Method 2: Change Lock State Using PowerShell
- Open SharePoint Management Shell
On a SharePoint server, right-click SharePoint Management Shell and select Run as administrator. - Get the current lock state
Run this command to see the current state:Get-SPSite -Identity "https://yourtenant.sharepoint.com/sites/yoursite" | Select-Object Url, LockState
Replace the URL with your site collection URL. - Set the new lock state
Run this command to change the lock state to Unlock:Set-SPSite -Identity "https://yourtenant.sharepoint.com/sites/yoursite" -LockState "Unlock"
Use"ReadOnly"or"NoAccess"for other states. - Force the change to apply
Run this command to clear the cache on all front-end servers:Get-SPServer | ForEach-Object { $_.CacheReset() }
This action requires Farm Administrator privileges. - Verify the change
Run the Get-SPSite command again. The LockState value should match what you set.
If the Lock State Still Does Not Change
SharePoint returns “Site is locked” error after unlocking
If you still see the error after running the timer job, the content database may have a corrupt lock state record. Run this PowerShell command to check the database directly:Get-SPSite -Identity "https://yourtenant.sharepoint.com/sites/yoursite" -Confirm:$false
If the command returns a LockState of “Unlock” but the site still shows as locked, the issue is in the content database row. Contact Microsoft Support to repair the row.

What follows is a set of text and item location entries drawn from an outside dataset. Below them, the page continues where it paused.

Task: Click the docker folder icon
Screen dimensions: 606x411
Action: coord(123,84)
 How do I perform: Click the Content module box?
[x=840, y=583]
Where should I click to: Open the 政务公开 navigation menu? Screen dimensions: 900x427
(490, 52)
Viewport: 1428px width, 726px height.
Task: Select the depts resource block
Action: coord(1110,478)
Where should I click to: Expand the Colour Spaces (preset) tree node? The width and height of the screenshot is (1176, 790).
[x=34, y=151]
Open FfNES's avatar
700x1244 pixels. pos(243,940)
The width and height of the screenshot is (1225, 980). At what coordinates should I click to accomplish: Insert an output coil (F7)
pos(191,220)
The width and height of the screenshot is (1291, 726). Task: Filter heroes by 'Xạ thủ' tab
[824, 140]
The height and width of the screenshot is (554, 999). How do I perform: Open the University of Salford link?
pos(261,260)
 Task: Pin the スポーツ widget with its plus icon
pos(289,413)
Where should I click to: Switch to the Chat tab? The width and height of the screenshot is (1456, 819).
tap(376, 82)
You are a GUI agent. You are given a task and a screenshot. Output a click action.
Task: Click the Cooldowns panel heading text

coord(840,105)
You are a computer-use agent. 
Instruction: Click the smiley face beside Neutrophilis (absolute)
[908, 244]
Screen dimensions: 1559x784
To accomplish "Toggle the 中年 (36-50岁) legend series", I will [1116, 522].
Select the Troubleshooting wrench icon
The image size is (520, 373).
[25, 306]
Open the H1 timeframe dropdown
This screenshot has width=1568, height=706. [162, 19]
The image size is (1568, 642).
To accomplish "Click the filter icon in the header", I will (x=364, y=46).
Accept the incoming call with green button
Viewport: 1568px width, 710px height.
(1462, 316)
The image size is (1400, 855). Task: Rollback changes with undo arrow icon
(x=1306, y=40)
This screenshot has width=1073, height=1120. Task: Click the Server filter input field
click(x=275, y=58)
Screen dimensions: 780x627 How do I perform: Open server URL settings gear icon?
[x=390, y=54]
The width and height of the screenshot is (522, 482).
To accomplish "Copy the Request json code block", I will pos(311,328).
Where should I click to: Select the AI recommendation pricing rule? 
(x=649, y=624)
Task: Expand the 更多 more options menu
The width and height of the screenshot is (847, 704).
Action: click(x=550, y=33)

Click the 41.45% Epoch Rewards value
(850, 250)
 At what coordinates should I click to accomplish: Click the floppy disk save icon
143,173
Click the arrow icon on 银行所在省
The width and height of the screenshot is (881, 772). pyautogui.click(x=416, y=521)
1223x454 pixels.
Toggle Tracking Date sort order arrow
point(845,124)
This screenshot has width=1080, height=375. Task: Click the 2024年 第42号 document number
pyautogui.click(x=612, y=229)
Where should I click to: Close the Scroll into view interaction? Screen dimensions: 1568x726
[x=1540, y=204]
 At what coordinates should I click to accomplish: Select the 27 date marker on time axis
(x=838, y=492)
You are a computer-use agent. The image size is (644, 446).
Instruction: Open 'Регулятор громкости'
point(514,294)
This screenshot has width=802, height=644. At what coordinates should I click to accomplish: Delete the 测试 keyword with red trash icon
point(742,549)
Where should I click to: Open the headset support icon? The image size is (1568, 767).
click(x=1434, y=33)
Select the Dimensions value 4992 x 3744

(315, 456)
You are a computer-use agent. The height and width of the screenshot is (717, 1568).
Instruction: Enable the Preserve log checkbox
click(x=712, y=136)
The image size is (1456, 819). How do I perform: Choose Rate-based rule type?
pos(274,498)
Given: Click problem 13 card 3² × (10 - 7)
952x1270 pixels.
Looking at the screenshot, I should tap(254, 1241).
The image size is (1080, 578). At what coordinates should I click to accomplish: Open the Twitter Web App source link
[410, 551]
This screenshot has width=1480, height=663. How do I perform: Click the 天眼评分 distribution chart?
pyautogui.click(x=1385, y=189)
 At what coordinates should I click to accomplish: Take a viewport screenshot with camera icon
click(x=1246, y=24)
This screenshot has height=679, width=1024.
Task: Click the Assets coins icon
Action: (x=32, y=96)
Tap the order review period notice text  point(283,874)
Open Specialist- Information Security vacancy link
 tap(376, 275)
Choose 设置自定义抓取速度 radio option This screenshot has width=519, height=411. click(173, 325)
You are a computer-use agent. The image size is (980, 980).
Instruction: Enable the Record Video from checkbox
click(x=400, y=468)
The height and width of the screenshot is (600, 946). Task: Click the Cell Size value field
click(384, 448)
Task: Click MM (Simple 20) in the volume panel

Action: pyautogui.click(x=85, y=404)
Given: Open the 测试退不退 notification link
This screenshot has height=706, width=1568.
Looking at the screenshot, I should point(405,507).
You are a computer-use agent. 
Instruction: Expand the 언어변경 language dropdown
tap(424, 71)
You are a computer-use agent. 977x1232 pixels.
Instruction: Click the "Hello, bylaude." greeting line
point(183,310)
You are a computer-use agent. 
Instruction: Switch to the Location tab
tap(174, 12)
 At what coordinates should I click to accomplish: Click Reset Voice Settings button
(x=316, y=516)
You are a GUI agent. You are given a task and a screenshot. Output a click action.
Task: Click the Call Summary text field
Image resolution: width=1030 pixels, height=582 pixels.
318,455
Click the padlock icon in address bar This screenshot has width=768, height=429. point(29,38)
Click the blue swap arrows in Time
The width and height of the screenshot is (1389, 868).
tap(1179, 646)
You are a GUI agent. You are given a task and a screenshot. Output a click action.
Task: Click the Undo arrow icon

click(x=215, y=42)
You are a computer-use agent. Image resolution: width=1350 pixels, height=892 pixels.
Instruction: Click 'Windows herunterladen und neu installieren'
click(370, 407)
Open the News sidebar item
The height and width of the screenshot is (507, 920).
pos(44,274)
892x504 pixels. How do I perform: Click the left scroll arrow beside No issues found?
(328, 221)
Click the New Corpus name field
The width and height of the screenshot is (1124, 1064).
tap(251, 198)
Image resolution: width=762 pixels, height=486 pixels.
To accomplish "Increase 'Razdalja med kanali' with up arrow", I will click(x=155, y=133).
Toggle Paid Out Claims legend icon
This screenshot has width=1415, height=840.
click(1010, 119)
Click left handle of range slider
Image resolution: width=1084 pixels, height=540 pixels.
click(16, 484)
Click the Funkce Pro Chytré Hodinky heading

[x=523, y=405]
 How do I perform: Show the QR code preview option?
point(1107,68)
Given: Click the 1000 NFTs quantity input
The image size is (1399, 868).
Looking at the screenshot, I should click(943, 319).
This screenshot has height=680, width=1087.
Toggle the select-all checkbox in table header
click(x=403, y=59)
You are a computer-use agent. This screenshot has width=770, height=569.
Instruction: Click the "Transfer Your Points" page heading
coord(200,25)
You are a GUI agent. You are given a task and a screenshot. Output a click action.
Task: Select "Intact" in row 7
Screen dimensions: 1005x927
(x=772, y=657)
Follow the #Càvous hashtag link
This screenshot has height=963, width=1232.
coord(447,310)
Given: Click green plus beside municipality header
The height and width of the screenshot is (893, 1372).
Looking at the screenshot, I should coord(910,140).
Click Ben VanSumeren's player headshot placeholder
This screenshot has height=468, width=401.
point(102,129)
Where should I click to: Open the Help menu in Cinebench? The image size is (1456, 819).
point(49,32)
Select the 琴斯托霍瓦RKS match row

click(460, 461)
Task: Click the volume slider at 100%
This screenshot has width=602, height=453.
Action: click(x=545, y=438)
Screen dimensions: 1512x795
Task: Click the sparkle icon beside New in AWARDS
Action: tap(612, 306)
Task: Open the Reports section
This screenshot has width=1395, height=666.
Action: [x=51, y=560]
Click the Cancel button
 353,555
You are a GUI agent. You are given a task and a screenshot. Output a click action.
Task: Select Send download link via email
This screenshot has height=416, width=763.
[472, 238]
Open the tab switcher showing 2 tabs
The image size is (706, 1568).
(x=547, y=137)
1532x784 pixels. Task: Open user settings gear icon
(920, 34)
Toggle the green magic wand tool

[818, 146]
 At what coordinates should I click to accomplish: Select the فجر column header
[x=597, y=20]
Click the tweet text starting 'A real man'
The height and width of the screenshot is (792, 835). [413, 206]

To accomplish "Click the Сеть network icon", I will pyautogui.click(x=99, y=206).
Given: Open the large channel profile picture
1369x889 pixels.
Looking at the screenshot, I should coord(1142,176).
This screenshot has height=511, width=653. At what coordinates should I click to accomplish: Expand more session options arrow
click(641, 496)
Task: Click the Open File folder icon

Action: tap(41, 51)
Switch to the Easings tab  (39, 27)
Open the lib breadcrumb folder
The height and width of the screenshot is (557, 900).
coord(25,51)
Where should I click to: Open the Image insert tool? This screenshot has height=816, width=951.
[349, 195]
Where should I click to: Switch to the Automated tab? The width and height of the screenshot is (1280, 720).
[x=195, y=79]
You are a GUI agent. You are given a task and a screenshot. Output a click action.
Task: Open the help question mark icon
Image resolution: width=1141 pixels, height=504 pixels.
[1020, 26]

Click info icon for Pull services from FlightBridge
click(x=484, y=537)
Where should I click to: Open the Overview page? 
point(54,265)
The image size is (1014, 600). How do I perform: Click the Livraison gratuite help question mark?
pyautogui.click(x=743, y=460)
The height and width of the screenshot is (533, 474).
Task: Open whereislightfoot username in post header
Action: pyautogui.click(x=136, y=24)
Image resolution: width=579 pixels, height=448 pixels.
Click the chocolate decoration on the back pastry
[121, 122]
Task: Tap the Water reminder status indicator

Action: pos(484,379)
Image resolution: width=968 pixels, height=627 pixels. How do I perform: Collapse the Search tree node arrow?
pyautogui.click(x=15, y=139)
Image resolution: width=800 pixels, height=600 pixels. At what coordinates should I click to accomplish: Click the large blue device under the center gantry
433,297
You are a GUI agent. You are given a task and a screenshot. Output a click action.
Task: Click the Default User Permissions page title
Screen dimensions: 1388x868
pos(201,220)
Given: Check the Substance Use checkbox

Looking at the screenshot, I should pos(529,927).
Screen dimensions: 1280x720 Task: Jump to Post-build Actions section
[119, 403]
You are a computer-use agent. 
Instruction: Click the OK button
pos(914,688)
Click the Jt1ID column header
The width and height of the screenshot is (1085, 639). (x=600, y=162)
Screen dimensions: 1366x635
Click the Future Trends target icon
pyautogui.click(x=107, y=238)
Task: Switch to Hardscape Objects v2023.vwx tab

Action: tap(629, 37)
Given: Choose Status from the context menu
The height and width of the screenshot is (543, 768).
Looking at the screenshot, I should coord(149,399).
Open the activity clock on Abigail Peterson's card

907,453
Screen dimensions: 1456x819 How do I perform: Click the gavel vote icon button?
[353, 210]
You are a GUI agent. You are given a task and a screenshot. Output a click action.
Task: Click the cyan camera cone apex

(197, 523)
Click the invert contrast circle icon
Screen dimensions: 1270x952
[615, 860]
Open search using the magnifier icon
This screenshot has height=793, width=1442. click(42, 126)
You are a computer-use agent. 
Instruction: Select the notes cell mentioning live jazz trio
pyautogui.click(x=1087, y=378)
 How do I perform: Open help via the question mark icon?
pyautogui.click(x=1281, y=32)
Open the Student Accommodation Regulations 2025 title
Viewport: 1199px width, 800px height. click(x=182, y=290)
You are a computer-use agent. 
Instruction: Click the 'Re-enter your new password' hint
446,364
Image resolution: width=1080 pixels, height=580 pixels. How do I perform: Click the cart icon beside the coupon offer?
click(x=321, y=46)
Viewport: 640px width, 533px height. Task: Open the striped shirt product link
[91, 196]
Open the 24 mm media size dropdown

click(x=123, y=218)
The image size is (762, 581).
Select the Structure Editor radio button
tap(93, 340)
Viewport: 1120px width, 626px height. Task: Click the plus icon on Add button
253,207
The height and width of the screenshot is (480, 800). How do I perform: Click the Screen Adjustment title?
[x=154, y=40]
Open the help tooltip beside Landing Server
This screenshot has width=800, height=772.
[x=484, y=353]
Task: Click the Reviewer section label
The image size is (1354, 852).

Timer job “Site Lock State Update” does not appear in Central Administration
This timer job is created automatically when you create a site collection. If it is missing, run the following PowerShell command to create it:New-SPTimerJob -Name "Site Lock State Update" -Type "Microsoft.SharePoint.Administration.SPLockStateTimerJob" -Schedule "Daily from 0:00 to 23:59 every 60 minutes"
Then run the job manually as described in Method 1.
Users in different regions see different lock states
This is a cache propagation delay. After you force the update, wait up to 15 minutes for all front-end servers to refresh their cache. If the issue persists, clear the cache on each server using the PowerShell command in Method 1 step 4.
| Item | SharePoint Admin Center UI | PowerShell Set-SPSite |
|---|---|---|
| Lock state options | Unlock, Read only, No access | Unlock, ReadOnly, NoAccess |
| Applies change immediately | No, waits for timer job | Yes, at the database level |
| Works when site is Read Only | No, UI cannot write to locked site | Yes, bypasses the UI layer |
| Requires timer job to complete | Yes | No, but cache still needs refresh |
Use the UI for scheduled changes. Use PowerShell when the site is locked as Read Only or when you need the change to apply immediately.
You can now change the lock state on any SharePoint site and force the update to take effect without waiting for the default timer job schedule. Next, review the “Site Lock State Update” timer job schedule in Central Administration and adjust it to run more frequently if your organization needs fast lock state changes. A practical tip: always run the Get-SPSite command after a UI change to confirm the database value updated before you run the timer job.